**Text passage**.
--

Isaac strumming in Kaua'i This is the slightly humbling story of how my 37-pound almost-3-year-old completely, effectively, embarassingly immobilized my 3021-pound Bimmer.

At left you see Isaac, shown strumming an ukulele in Kaua'i, Hawai'i. (Hey, since these are my car pages I can mention that he's in the back of yet another Chrysler Sebring convertable. It's our favorite car to rent while we're on vacation; I remember them in both Florida and Arizona. Gold is our favorite color, but here we had to settle for white. Better than black in the tropical sun :-)

Anyway, Isaac loves to drive the car all by himself. He even wants the keys so he can "make ding ding" (all the bells and lights work). In general I've indulged him; encouraging his interests. (Of course I sit in the passenger seat while this is going on.) His enthusiastic manipulations have sent us scurrying to the owners manuals for at least four cars, my old VW Fox, my mother-in-law's white Acura, a rental Sebring (how do you turn off the rear area lights?), and this Bimmer. More about that.

It's rather late in the evening, deep into the San Francisco autumn. The trees surrounding our little cottage are showering leaves all over the car, parked out front. A wind-up radio is playing. The orange extension cord reaches from the cottage to the car, and while Isaac is driving I'm cleaning and vacuuming the detrius of road and childhood from the car. I guess this takes a half-hour, including the trunk. Rather than leave the car where passers-by can be thoughtless or deliberately cruel, I put Isaac on my lap and prepare to drive the car down the hill to the protected parking space we rent (in lieu of destroying part of our garden for a garage). I turn the key in the ignition. Nothing.

--

**Supplied information**.

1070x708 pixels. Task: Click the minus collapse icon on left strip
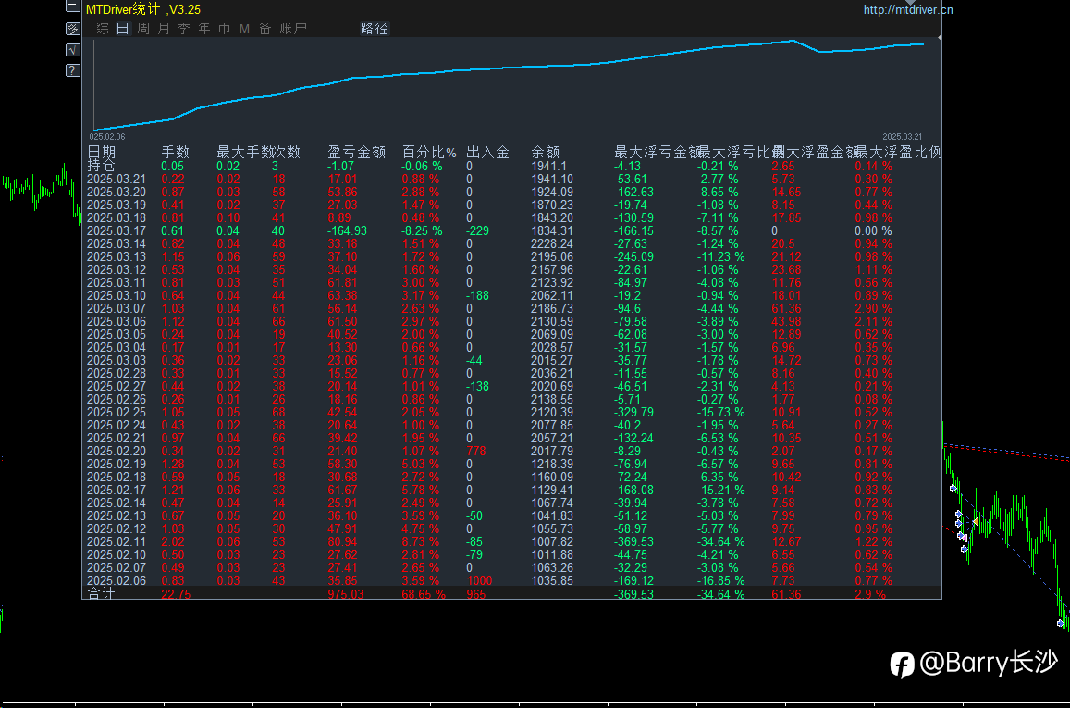point(72,6)
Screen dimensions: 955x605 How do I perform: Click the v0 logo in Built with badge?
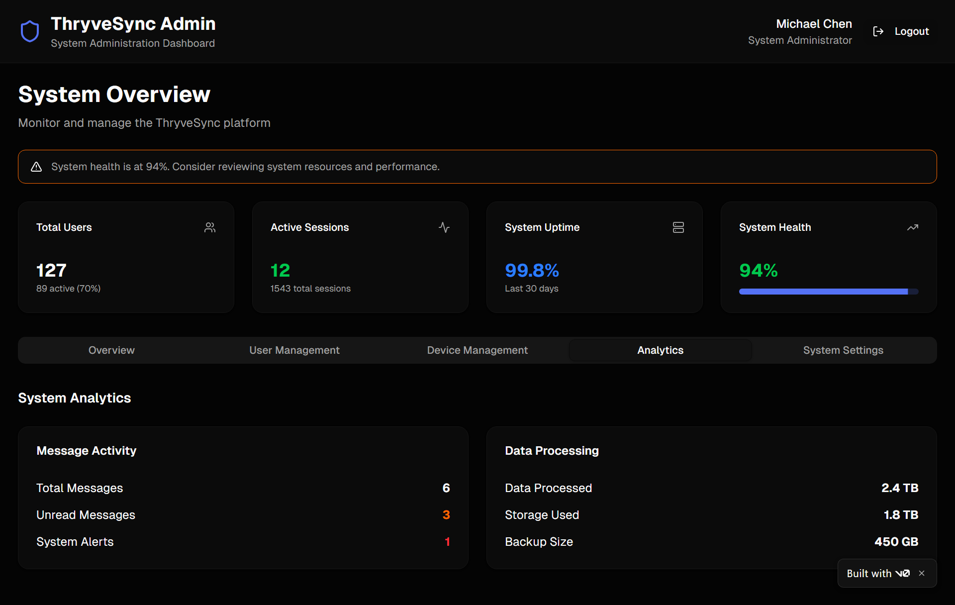[903, 573]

--

**Given task 1**.
Answer these questions about the passage on Isaac and the car, one line each:
(a) How much does the Bimmer weigh?
(b) Which car does the family like best to rent on vacation?
(c) In which city is the cottage?
**Given task 2**. Reproduce everything in the passage on Isaac and the car from "Isaac strumming in" down to "my 3021-pound Bimmer.".

**Exercise result 1**.
(a) 3021 pounds
(b) A Chrysler Sebring convertible
(c) San Francisco

**Exercise result 2**.
Isaac strumming in Kaua'i This is the slightly humbling story of how my 37-pound almost-3-year-old completely, effectively, embarassingly immobilized my 3021-pound Bimmer.